Exercise aim: Copy out, unchanged, the entries below from the "Viewport: 692px width, 1500px height." line to the final line. Omit pictures.

──────── Data in this exercise

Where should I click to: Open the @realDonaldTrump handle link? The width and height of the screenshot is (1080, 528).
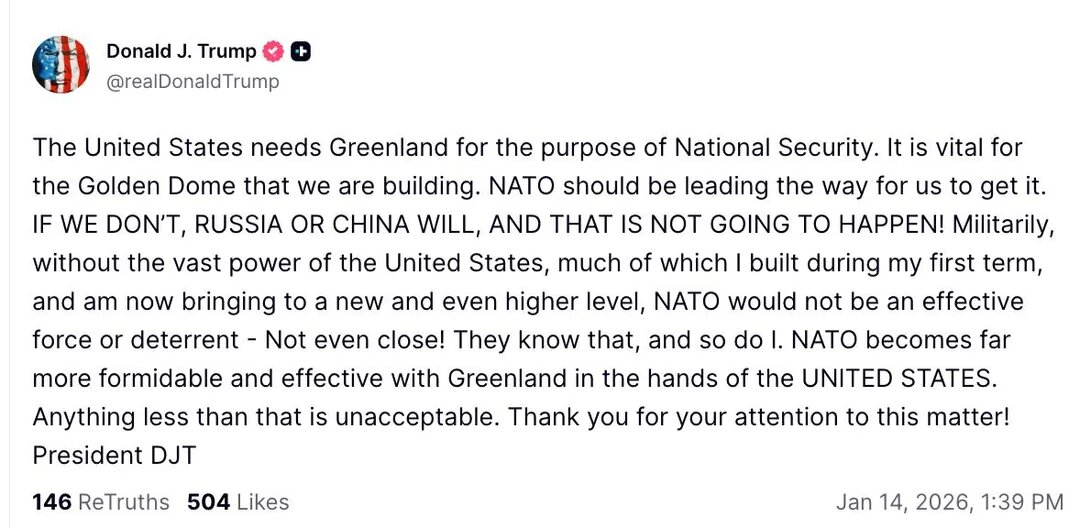pyautogui.click(x=192, y=82)
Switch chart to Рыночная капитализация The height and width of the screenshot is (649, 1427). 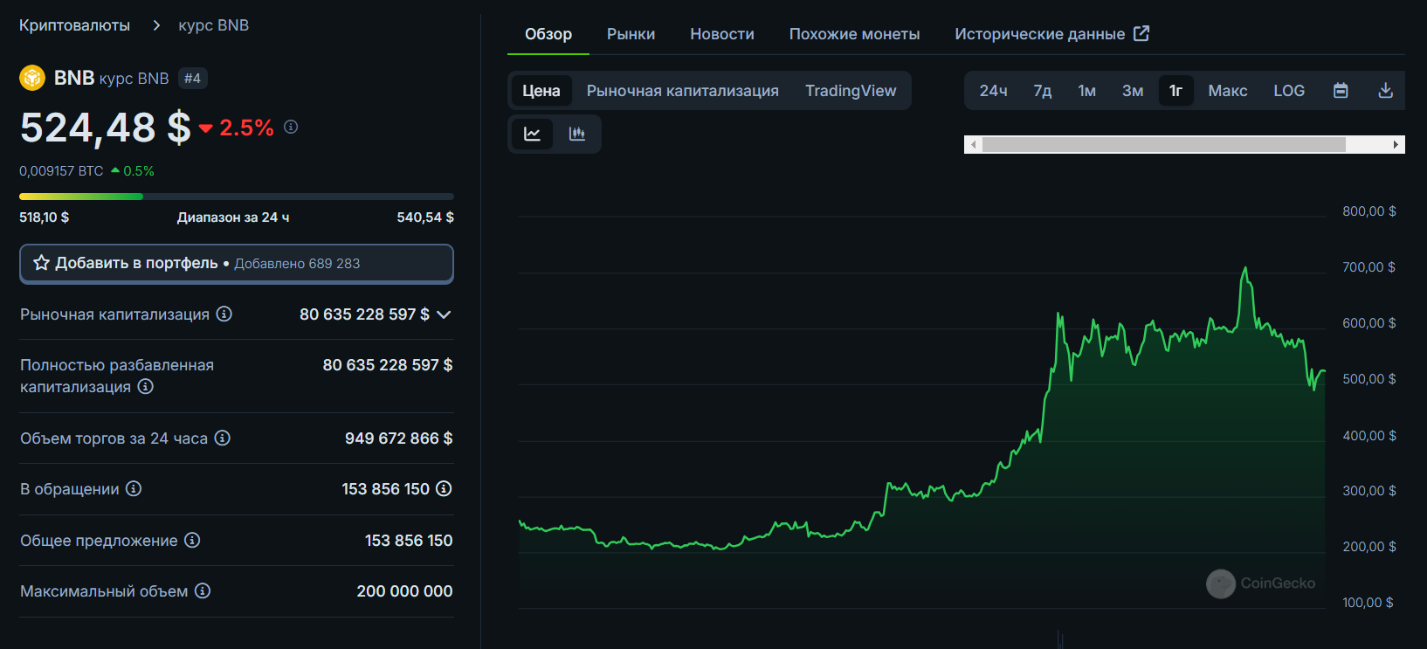pyautogui.click(x=682, y=91)
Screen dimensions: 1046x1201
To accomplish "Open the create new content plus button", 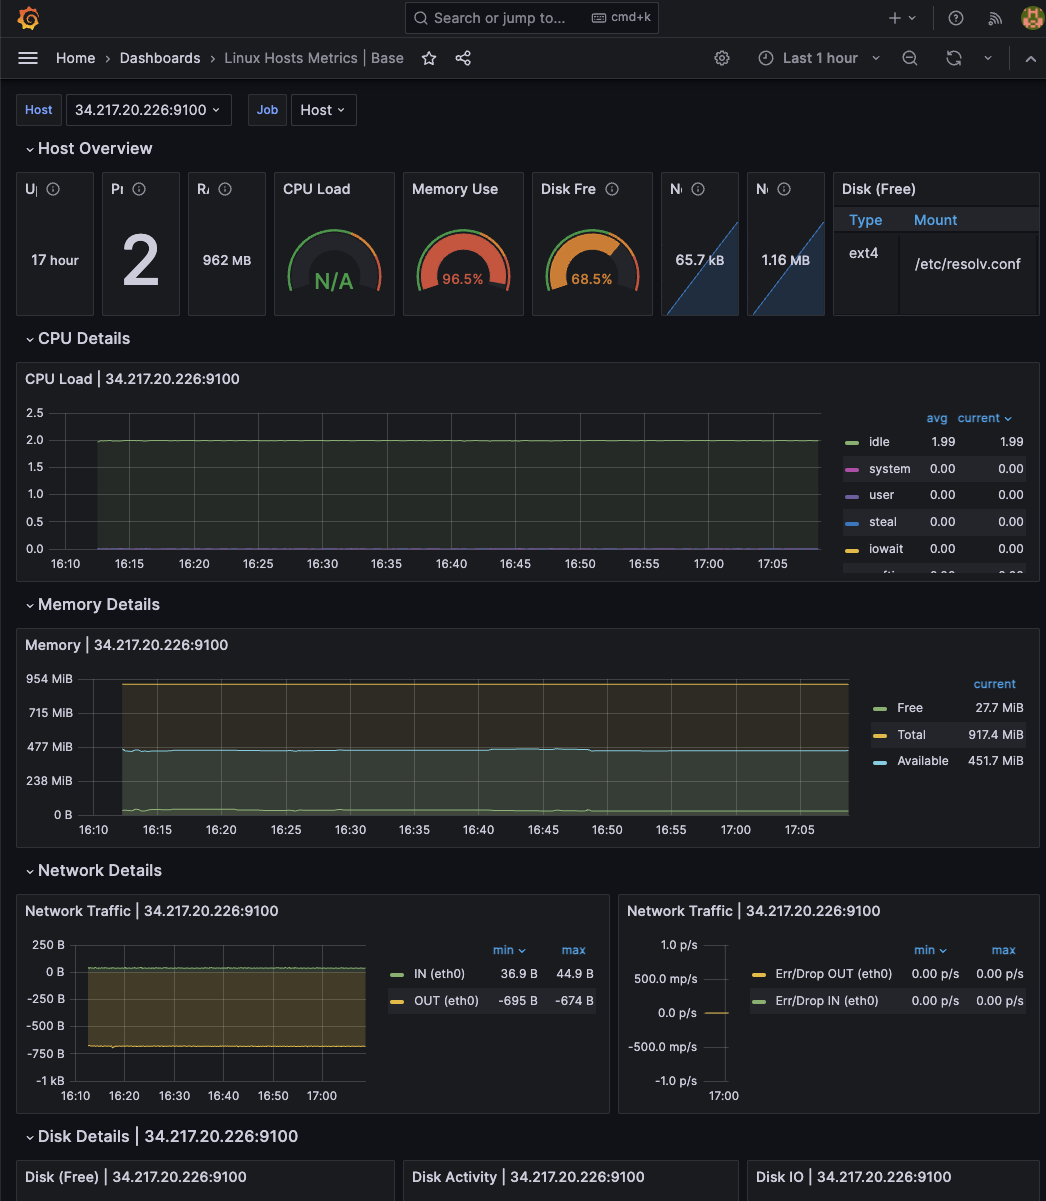I will click(x=897, y=17).
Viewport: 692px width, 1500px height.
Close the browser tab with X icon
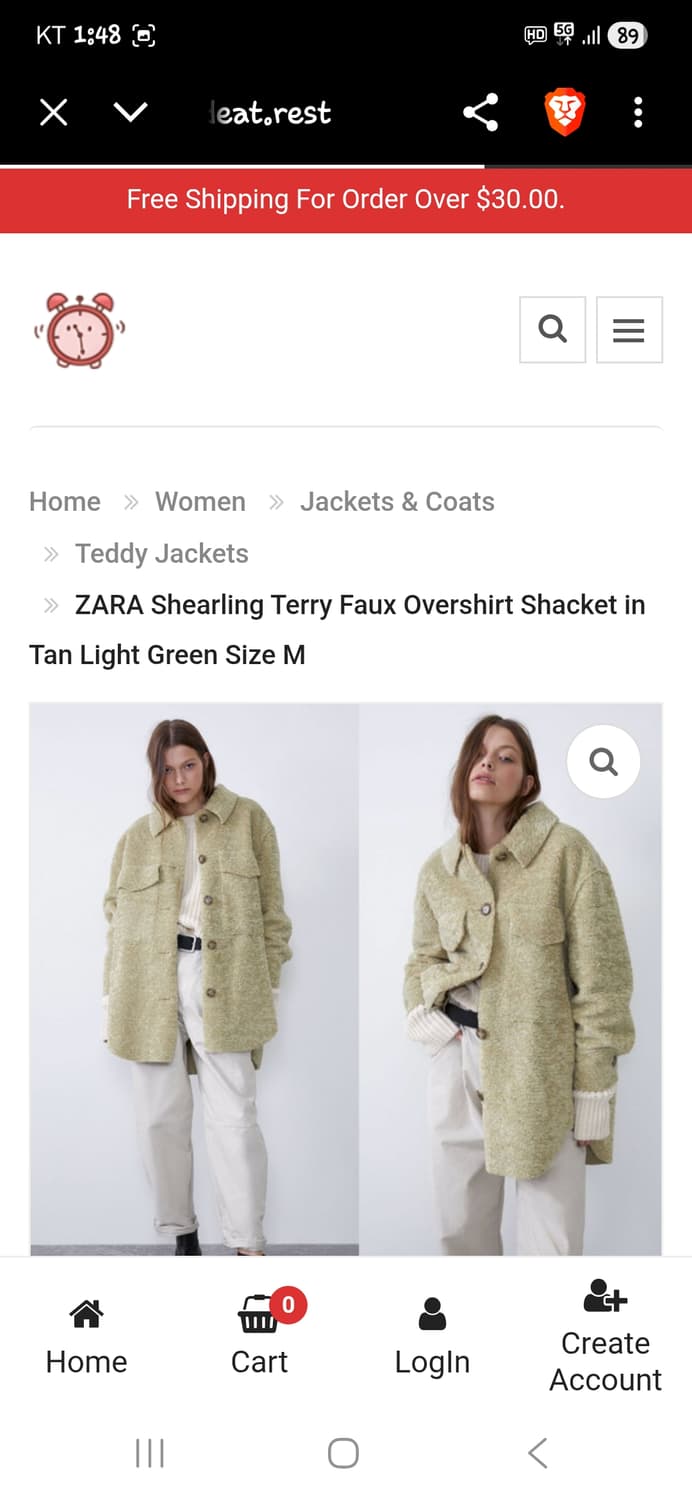point(53,112)
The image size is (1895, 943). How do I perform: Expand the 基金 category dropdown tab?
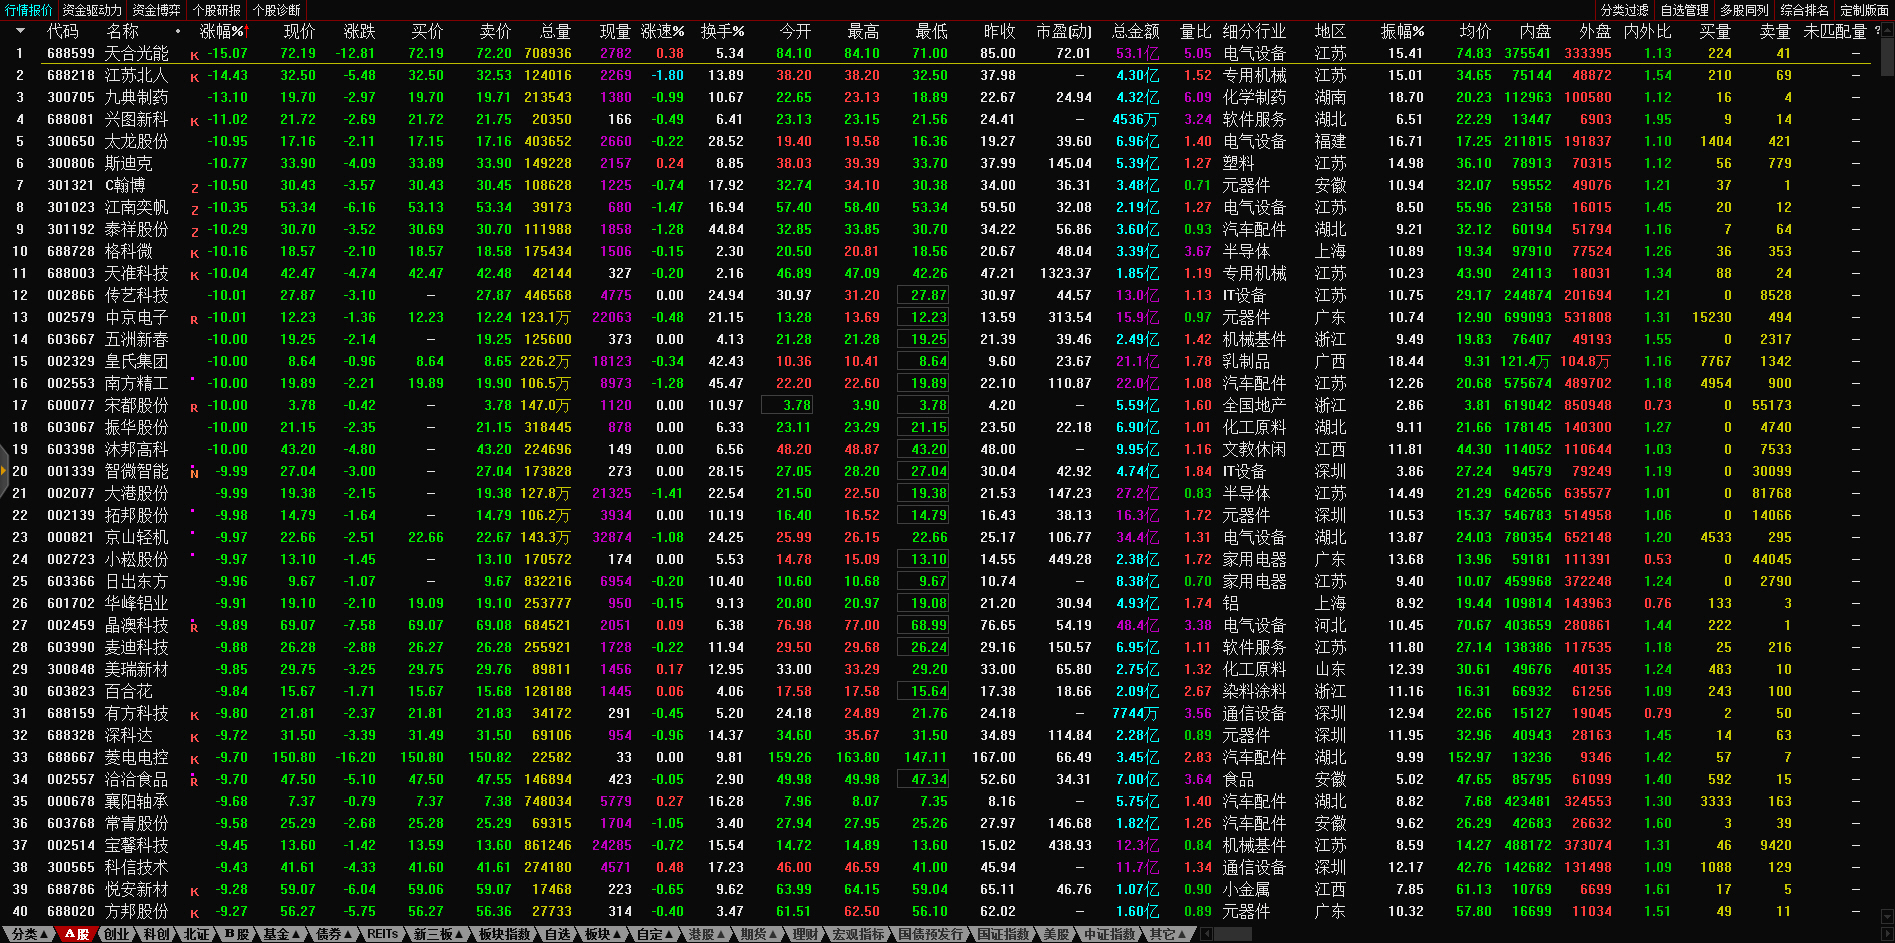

────────────────

Solution to this exercise:
Viewport: 692px width, 1500px height.
Close the browser tab with X icon
point(53,112)
The image size is (1895, 943). How do I perform: Expand the 基金 category dropdown tab?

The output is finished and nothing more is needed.